Randomly distributed spheroids or organoids enable 3-D establishment of homotypic cell-cell interactions surrounded by an extracellular matrix. The spheroids can be further cocultured with NPCs that facilitate heterotypic cell-cell interactions and allow the evaluation of outcomes resulting from drugs and other stimuli. Hepatic spheroids maintain major liver functions for several weeks and have proven to be compatible with multiple applications within the drug development pipeline.
These spheroids showed greater sensitivity in identifying known hepatotoxic drugs than did short-term primary human hepatocyte (PHH) monolayers. PHHs secreted liver proteins, such as albumin, transferrin, and fibrinogen, and showed cytochrome-P450 activities for 77-90 days when cultured on a nylon scaffold containing a mixture of liver NPCs and PHHs.
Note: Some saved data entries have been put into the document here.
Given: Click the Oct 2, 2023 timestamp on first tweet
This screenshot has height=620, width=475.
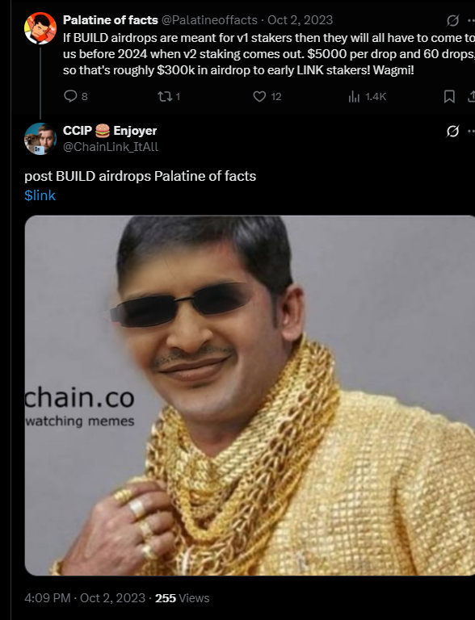Looking at the screenshot, I should (x=300, y=20).
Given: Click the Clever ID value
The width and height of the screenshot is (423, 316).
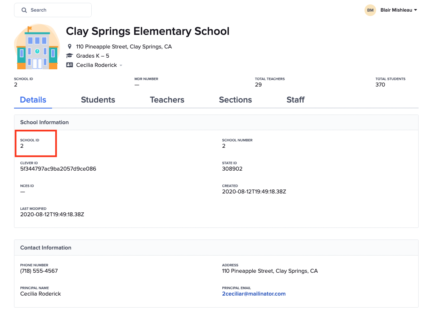Looking at the screenshot, I should point(58,169).
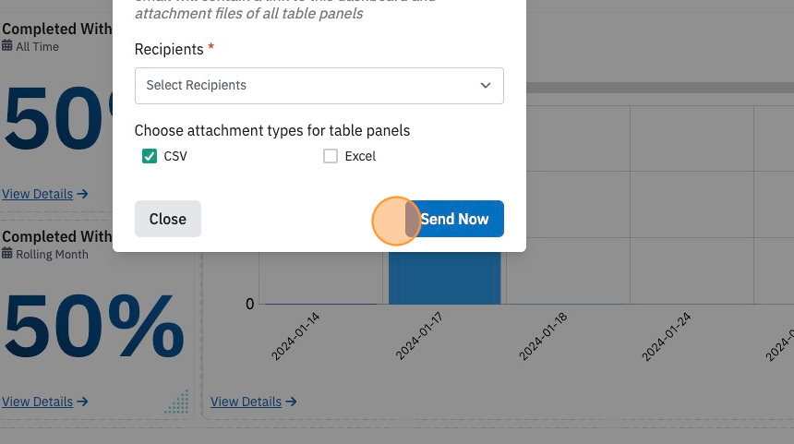Click the Excel label text
Image resolution: width=794 pixels, height=444 pixels.
coord(360,156)
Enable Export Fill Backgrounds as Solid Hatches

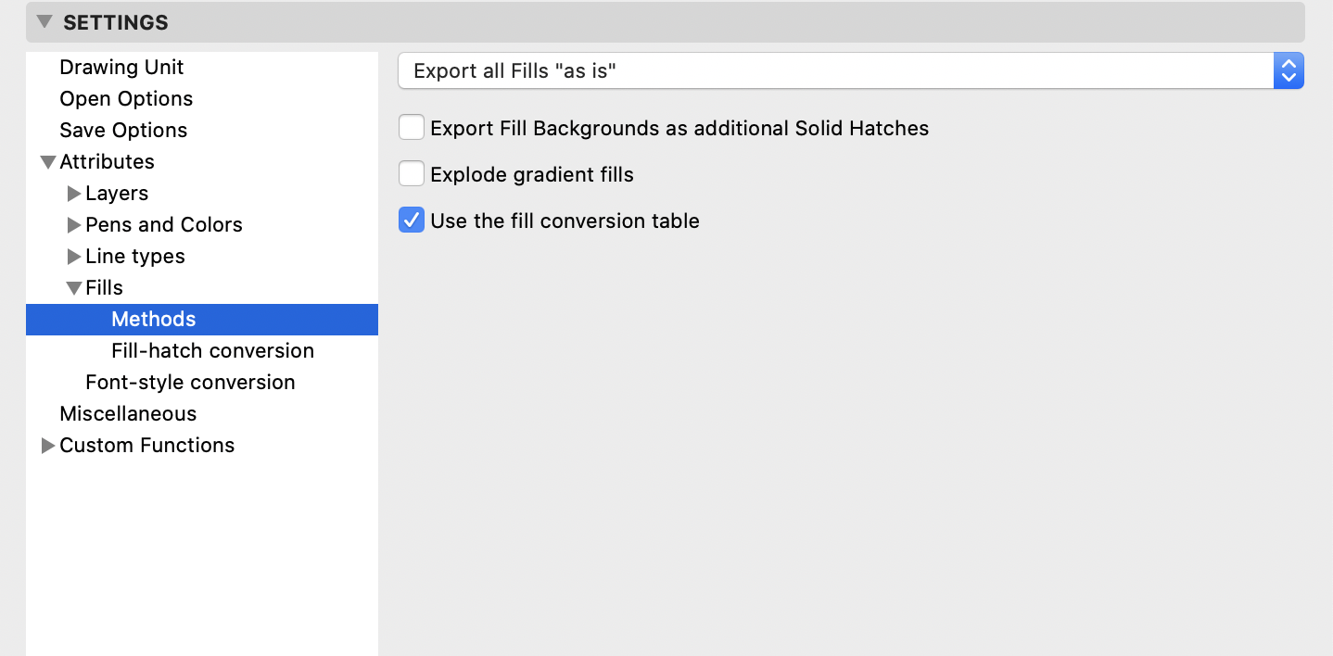click(x=412, y=128)
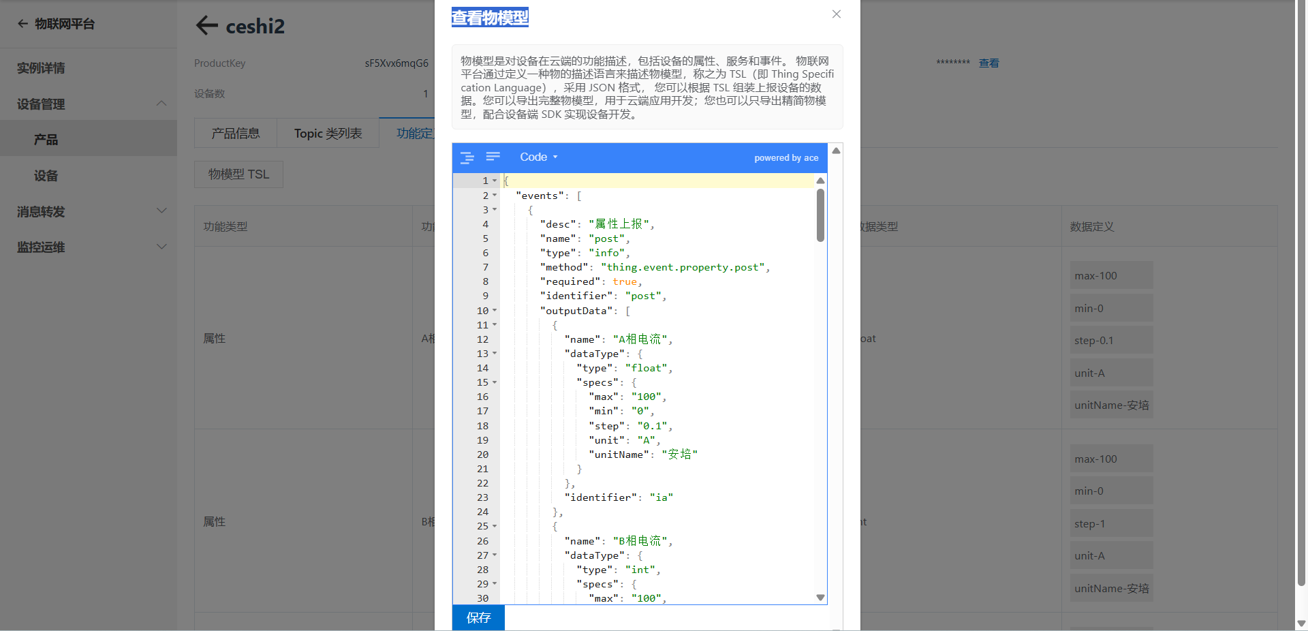Expand the 消息转发 sidebar menu

point(161,211)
Nanopillar plates can be used to create induced pluripotent stem cell–derived human hepatocyte-like cell (iHep) spheroids; although these spheroids showed some potential for initial drug toxicity screening, they had lower overall sensitivity than conventional PHH monolayers, which suggests that further maturation of iHeps is likely required.
Potential limitations of randomly distributed spheroids include necrosis of cells in the center of larger spheroids and the requirement for expensive confocal microscopy for high-content imaging of entire spheroid cultures. To overcome the limitation of disorganized cell type interactions over time within the randomly distributed spheroids/organoids, bioprinted human liver organoids are designed to allow precise control of cell placement.